To Eat: A Country Life
By  Joe Eck and Wayne Winterrowd

Part memoir, part cookbook, part gardening book, To Eat: A Country Life is a delight. Fans of the authors’ previous books, among them A Year at North Hill: Four Seasons in a Vermont Garden and Our Life in Gardens, will find similar rewards in the latest offering in which educated musings on country life and growing tips are delivered in prose more akin to poetry and literature. Describing a homegrown lime, for instance, they write, “Whole worlds seem locked in an ovoid, greenish-yellow globe, waiting for release.” They, and their writing, are to gardening what M.F.K. Fisher was to food: a revelation.

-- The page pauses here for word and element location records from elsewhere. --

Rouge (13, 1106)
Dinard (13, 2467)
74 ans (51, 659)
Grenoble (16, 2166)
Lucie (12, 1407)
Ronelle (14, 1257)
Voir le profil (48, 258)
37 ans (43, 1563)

Each chapter is dedicated to a different food type. Some chapters are pointedly joyful, such as the one on blueberries; some reflect intense work, such as their efforts for peas, or have an almost scientific feel, as with their instructions on how to achieve the white core of the Belgium endive. There’s personal lore, such as how they came to rescue Egyptian onions from a riverbank in Boston, and then the linking of their adventures with the greater world, as in the historical development of Boston’s Fenway Gardens, where they first transplanted the onions. Chapters include simple recipes that reflect the bounty of the harvest. An unusual one, chicken stew with unborn eggs, is not likely to be found elsewhere.

The sensibilities of the book are best summed up when they write, “If gardening has a purpose, it is to engender plenitude, a delicious human fantasy that want is banished. And not unlike the other arts—poetry, music, novels—gardening does try to achieve the real thing, the Eden of our imaginations, here and now.”

The book brings both laughter and tears. The afterword is particularly solemn. Wayne Winterrowd died in 2010 in the middle of writing the book, and it will be the last joint effort by the pair. Loss, in life and in the garden, is a bitter truth.